Never have I disagreed so throughly with both Booklist and the general reading public in my assessment of a book. Ambulance Girl is the "heartwarming" "inspirational" and "honest" tale of a fat, middle aged, phobic, depressed woman (all her words, not mine) who decides, along with her therapist, that a job as a small town volunteer EMT will be lift her out of her slump. She proceeds to sign on to the local firehouse (in the states, municipal fire stations=EMS services for small towns) and drags her whining ass through the minimal required training. Upon "graduation", she recounts tales of such astounding ineptitude that i'm shocked she wasn't fired immediately on publication, or at least sued. Although her unprofessional bumbling improves marginally by the end of the book, it is made up for through a sharp increase in self importance and woe-is-meing over the emotional stress and strange hours that are (hello!?!) part of the job.
There are so many things I hate about this book, I am having trouble organizing them. Perhaps point form will help.
1. If you have serious emotional and mental illnesses, coupled with a physical disability that prevents you from moving with agility, you are NOT a good candidate for an emergency services job. Even if the service is starving for people and willing to accept you while holding its nose, you should probably do your hapless patients a favour and donate some money to the service instead. People's lives are depending on you being fit, alert, and competent.
2. If you work in the medical field, you should be aware of something called confidentiality. The author, Jane Stern, has a professional reputation as a writer. People know her work. They can find out where she lives. Therefore, they can figure out who the people are that she writes about. This presents a problem. Either she is flagrantly and outrageously violating the privacy of her patients for financial gain, or she has lied lied lied about her exploits for financial gain. Neither option really promotes a professional view of EMT's.
3. A professional complaint. Some of the stories in this book are, shall we say, padded for effect. But hey, in the words of James Frey, it could have happened. I prefer my non-fiction to be, well, non-fiction. Is that so wrong?
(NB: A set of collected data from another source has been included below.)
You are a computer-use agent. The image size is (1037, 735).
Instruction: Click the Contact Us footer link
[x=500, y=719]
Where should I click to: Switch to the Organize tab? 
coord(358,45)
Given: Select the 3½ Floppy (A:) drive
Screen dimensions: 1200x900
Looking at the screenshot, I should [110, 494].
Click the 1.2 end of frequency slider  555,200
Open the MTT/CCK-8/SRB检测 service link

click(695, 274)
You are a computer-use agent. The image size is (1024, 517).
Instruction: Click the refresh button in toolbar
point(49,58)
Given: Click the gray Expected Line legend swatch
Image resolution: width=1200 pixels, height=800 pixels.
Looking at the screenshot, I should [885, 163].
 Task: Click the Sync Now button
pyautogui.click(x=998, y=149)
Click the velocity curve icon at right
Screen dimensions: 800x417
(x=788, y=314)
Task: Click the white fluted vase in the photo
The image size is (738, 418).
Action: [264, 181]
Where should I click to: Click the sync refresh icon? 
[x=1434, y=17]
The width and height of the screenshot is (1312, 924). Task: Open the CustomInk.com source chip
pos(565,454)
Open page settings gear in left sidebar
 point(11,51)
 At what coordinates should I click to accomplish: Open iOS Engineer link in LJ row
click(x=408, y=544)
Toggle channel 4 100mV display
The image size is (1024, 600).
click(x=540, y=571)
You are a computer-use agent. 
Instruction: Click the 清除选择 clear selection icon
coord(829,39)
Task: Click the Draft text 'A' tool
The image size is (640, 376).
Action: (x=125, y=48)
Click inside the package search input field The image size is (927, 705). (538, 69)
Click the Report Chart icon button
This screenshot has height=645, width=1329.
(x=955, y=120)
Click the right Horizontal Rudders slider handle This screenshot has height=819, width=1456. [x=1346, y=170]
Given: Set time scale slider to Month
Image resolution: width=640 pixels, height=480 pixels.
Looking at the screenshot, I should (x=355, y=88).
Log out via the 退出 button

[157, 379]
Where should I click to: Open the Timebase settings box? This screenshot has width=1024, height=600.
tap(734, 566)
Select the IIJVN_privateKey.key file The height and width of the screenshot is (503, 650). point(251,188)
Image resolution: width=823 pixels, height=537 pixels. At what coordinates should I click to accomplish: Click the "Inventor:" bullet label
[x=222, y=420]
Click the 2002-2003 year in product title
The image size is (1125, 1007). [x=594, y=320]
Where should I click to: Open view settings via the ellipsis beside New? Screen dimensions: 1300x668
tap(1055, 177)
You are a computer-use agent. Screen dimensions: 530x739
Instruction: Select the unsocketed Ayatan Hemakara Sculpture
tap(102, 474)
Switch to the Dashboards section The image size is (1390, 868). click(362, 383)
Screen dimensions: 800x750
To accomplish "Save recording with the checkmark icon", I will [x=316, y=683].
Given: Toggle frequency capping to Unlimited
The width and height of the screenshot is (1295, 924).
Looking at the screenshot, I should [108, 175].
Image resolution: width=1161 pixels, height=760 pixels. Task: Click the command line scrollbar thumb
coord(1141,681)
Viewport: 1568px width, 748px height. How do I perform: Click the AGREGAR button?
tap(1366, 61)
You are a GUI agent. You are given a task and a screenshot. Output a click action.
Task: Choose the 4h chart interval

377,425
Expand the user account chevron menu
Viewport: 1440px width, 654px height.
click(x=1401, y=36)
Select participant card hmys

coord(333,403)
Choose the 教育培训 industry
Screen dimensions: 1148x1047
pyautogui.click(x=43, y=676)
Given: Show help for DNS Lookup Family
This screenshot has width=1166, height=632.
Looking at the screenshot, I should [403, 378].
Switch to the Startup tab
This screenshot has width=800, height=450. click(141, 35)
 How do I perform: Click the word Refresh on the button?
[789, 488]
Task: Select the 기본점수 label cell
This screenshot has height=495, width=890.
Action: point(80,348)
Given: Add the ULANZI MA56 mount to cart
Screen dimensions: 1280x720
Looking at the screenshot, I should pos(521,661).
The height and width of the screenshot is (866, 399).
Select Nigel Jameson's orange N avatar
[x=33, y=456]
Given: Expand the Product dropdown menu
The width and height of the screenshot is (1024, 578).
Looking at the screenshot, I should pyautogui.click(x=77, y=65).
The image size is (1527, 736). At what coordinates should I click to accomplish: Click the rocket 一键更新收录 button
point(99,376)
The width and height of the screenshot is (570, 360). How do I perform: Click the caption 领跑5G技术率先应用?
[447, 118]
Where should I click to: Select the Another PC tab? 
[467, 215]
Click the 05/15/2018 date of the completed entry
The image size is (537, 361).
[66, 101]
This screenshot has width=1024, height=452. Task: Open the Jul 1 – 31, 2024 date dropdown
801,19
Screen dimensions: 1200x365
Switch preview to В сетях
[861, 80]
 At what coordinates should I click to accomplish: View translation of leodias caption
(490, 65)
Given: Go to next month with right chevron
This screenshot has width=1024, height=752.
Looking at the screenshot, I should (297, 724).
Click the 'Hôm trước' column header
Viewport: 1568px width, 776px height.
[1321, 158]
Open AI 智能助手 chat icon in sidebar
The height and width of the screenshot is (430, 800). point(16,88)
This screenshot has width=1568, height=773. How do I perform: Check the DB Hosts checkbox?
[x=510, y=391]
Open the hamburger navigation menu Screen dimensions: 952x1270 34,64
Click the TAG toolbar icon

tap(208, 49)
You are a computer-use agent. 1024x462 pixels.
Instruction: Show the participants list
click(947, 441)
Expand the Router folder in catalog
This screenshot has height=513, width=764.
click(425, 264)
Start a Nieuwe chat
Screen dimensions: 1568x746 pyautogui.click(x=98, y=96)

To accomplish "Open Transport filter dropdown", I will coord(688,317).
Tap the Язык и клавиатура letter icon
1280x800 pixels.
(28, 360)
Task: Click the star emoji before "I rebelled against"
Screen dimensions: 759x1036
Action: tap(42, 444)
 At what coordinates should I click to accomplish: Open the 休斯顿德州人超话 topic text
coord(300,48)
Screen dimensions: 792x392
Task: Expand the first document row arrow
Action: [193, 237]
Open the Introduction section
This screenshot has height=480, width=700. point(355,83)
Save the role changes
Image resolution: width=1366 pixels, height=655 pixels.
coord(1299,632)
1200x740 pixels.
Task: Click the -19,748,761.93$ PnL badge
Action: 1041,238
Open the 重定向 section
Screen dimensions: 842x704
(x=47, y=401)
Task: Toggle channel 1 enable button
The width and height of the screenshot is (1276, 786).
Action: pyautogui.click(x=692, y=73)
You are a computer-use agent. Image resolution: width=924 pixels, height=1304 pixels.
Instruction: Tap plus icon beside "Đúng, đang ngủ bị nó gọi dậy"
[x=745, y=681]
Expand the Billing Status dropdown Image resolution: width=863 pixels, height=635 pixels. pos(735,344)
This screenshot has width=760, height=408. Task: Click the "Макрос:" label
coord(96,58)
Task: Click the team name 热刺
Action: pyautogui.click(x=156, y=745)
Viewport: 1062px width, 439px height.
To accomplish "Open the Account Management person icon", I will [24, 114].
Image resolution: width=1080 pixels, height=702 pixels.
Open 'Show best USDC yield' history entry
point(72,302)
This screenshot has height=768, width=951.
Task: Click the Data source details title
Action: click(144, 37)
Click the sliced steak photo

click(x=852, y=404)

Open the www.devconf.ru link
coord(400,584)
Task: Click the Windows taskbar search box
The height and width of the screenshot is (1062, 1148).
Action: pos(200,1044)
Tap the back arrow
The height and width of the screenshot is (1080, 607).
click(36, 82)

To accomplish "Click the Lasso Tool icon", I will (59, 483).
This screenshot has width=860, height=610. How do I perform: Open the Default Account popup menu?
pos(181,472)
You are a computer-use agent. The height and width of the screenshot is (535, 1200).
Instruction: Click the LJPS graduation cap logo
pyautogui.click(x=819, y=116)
Anyhow, the upshot is that this strange and misguided woman has done everyone but herself a disservice by elbowing into Emergency Medical Services. To read a book filled with self aggrandizing drek about her misuse of the job was annoying in the extreme. Being a paramedic is a tough and rewarding job. It demands commitment and a tenacious will to work without glory. And in the end, the thing that really sunk this book for me was her astonishing lack of professionalism.